-- Directions --
The word "Policy" marks the lines to keep; find each one in the data and copy it.

-- Study material --
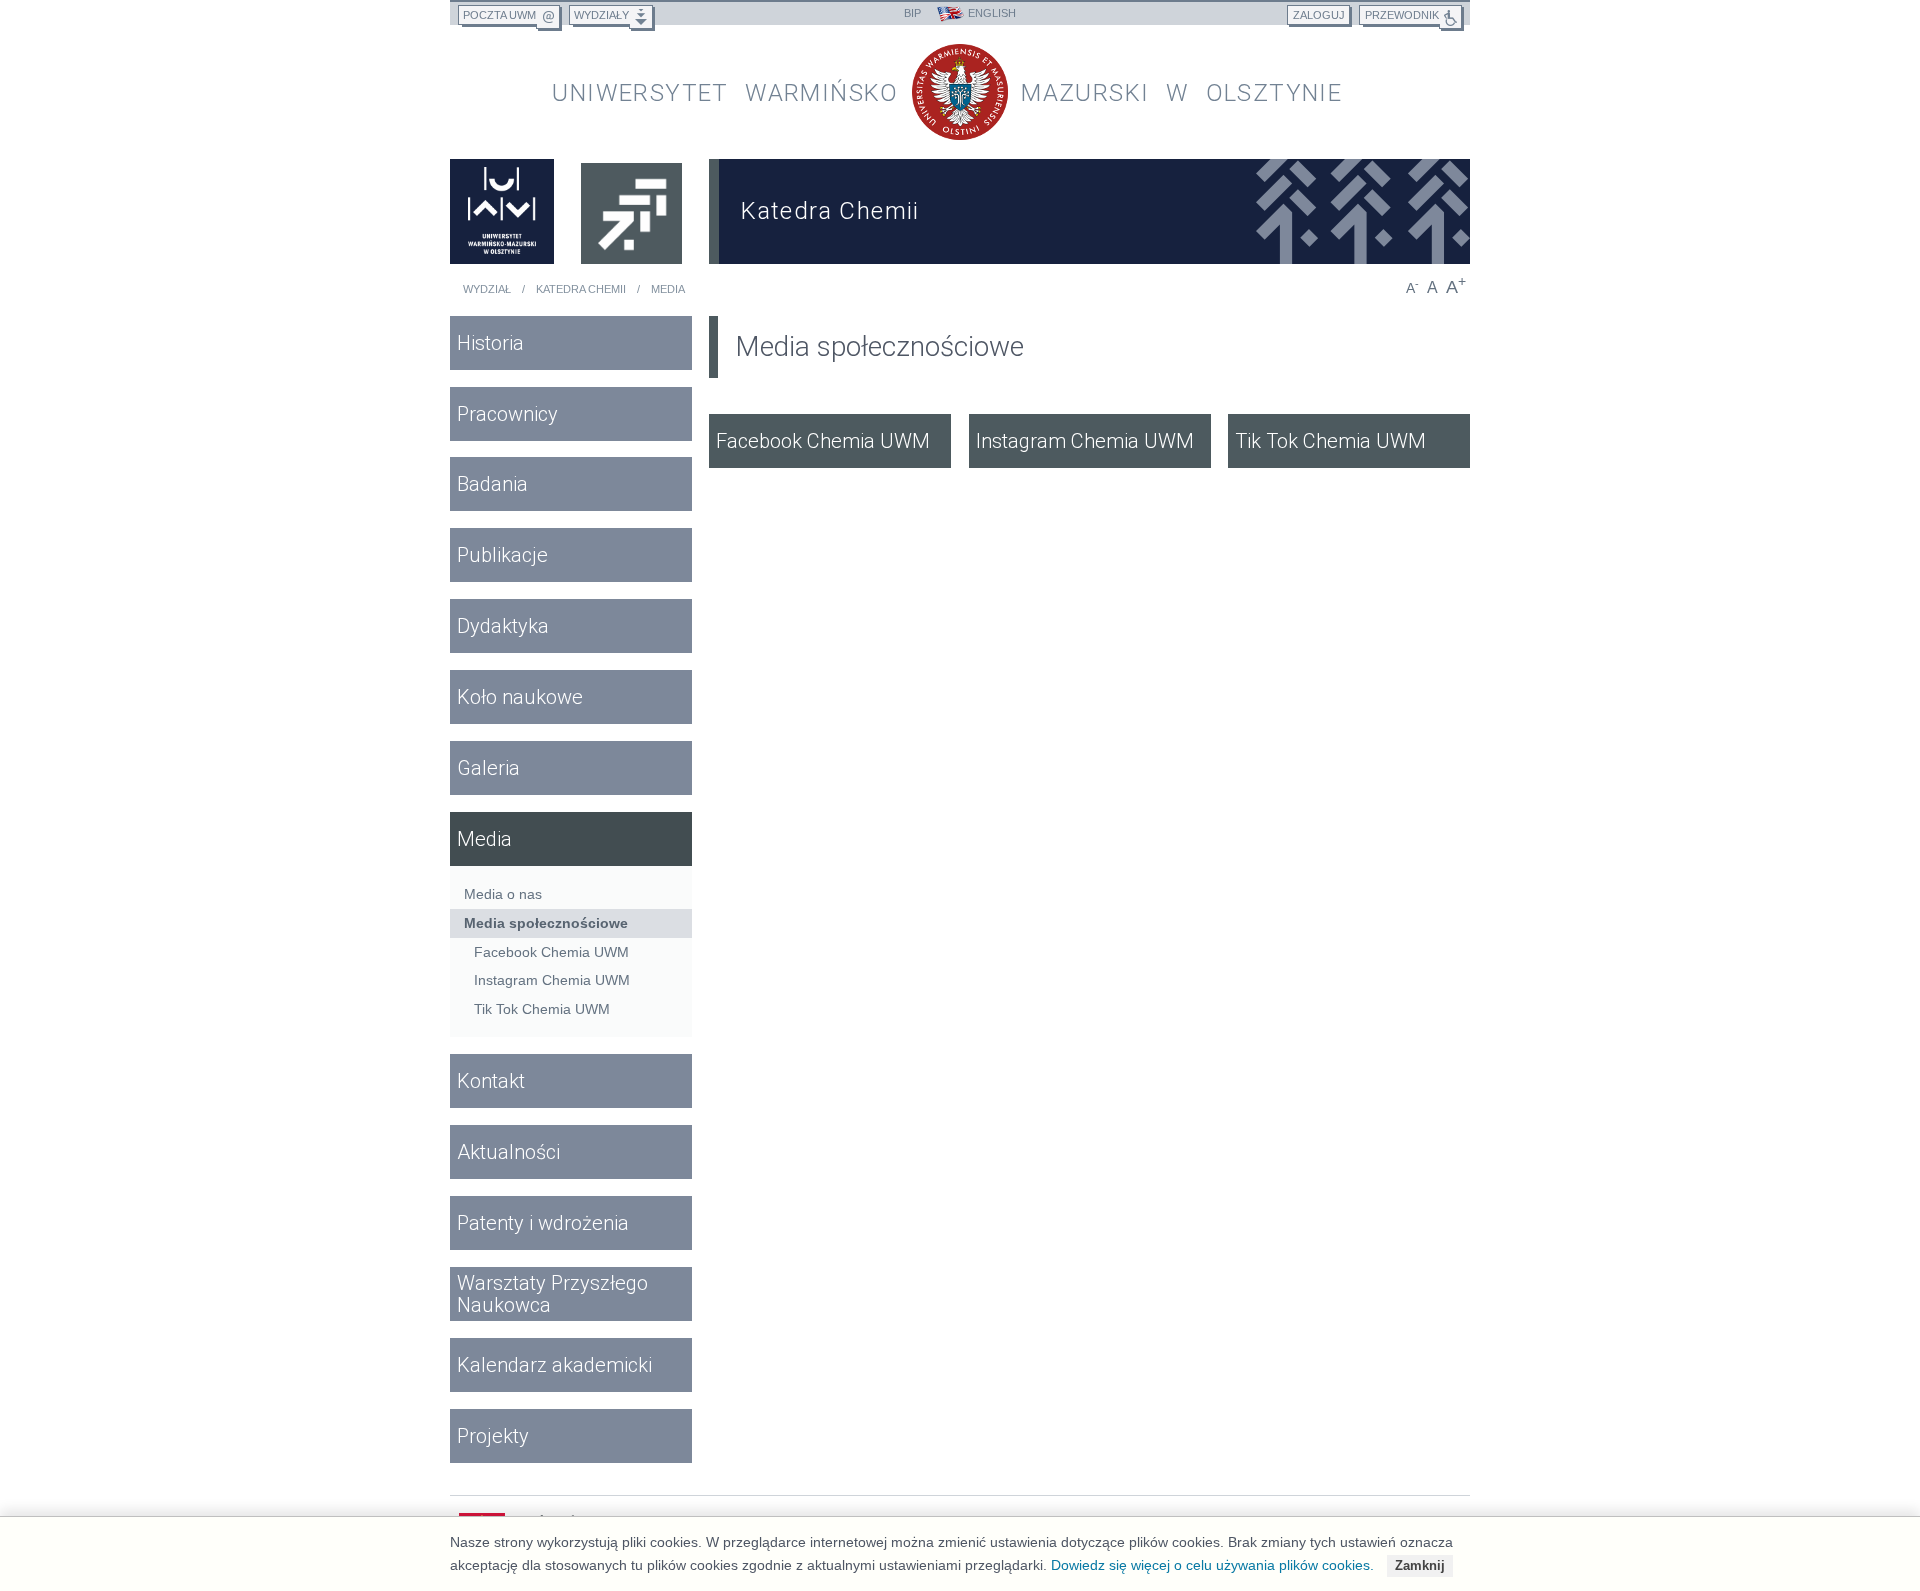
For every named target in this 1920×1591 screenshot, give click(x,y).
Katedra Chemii (581, 289)
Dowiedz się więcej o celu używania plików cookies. (1212, 1565)
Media (668, 289)
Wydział (487, 289)
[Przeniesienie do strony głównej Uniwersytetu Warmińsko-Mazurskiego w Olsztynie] (502, 211)
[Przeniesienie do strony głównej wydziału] (632, 211)
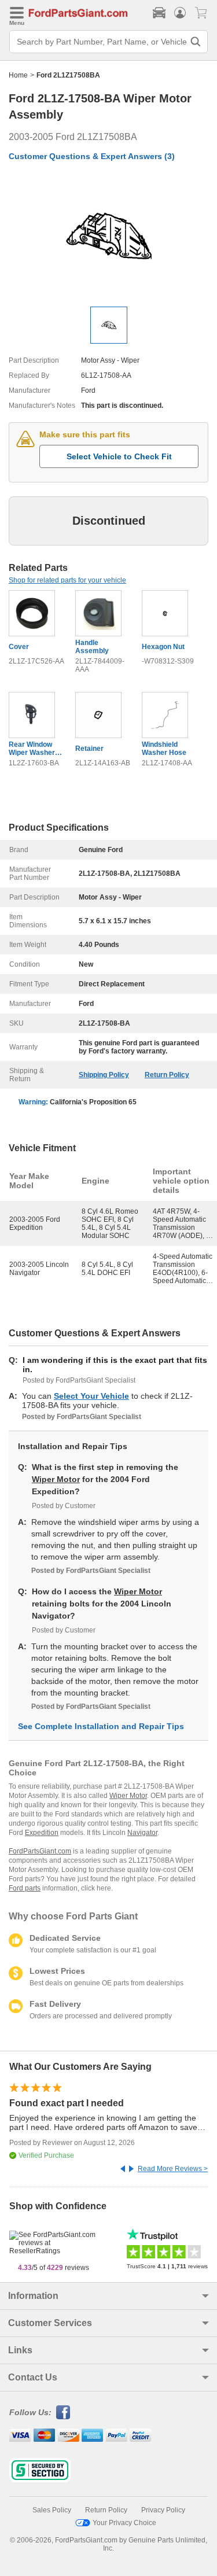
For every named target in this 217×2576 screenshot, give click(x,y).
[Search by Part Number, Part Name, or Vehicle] (196, 42)
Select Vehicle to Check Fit (119, 456)
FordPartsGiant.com (40, 1851)
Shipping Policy (104, 1075)
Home (18, 75)
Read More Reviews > (173, 2169)
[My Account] (180, 13)
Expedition (41, 1833)
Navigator (142, 1833)
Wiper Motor (56, 1479)
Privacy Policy (163, 2510)
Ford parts (25, 1888)
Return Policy (167, 1075)
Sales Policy (51, 2510)
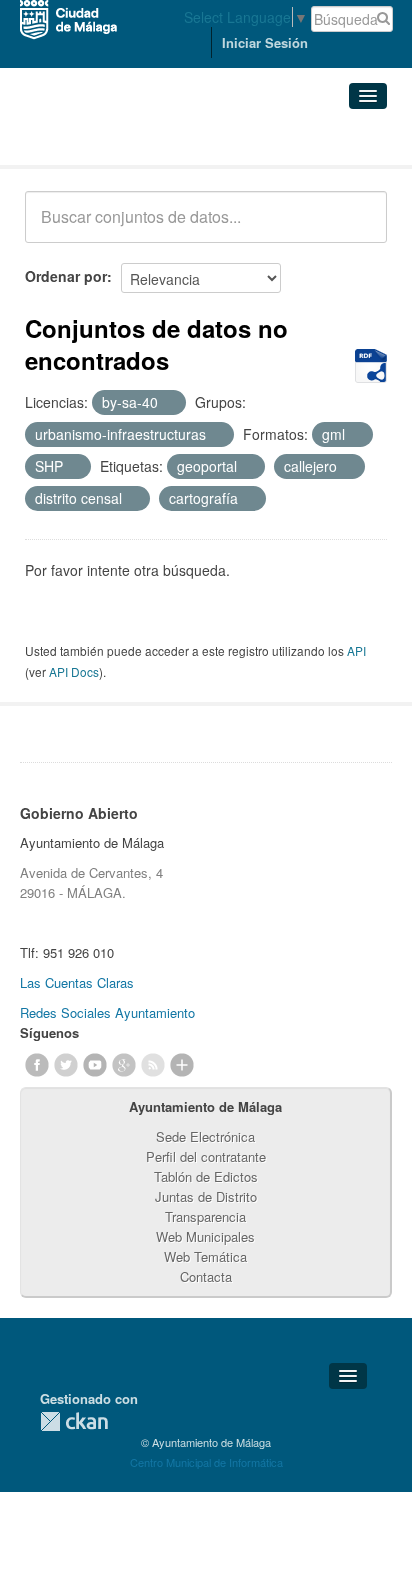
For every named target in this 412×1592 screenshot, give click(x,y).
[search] (358, 228)
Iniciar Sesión (265, 42)
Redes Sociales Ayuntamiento (107, 1012)
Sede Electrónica (205, 1136)
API (356, 650)
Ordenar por (66, 276)
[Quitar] (169, 403)
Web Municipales (205, 1236)
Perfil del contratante (206, 1156)
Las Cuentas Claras (77, 982)
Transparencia (205, 1216)
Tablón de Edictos (206, 1176)
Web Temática (205, 1256)
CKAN (74, 1421)
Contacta (206, 1276)
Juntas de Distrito (206, 1196)
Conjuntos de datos (113, 140)
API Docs (74, 671)
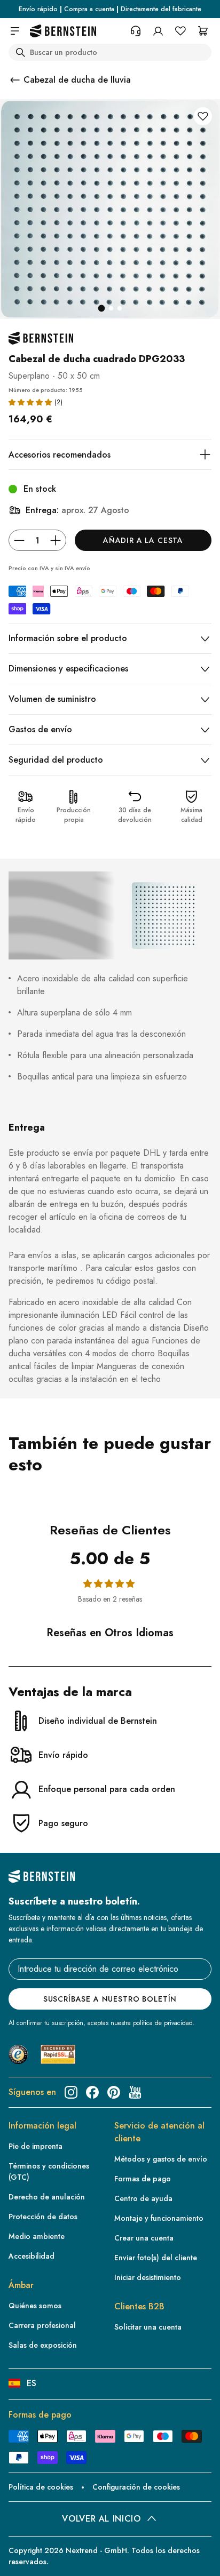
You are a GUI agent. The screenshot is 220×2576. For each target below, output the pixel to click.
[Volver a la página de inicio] (63, 31)
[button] (30, 402)
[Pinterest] (113, 2092)
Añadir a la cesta (143, 540)
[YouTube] (135, 2092)
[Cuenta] (158, 30)
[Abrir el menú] (15, 31)
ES (31, 2383)
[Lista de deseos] (180, 30)
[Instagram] (71, 2092)
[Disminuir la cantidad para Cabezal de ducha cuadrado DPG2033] (19, 540)
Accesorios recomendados (60, 455)
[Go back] (15, 80)
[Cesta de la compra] (202, 30)
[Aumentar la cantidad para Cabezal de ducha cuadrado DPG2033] (55, 540)
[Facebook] (92, 2092)
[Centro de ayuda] (135, 30)
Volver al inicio (101, 2519)
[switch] (23, 2558)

-- Response area --
Shipping Policy (104, 1075)
Privacy Policy (163, 2510)
Return Policy (167, 1075)
Sales Policy (51, 2510)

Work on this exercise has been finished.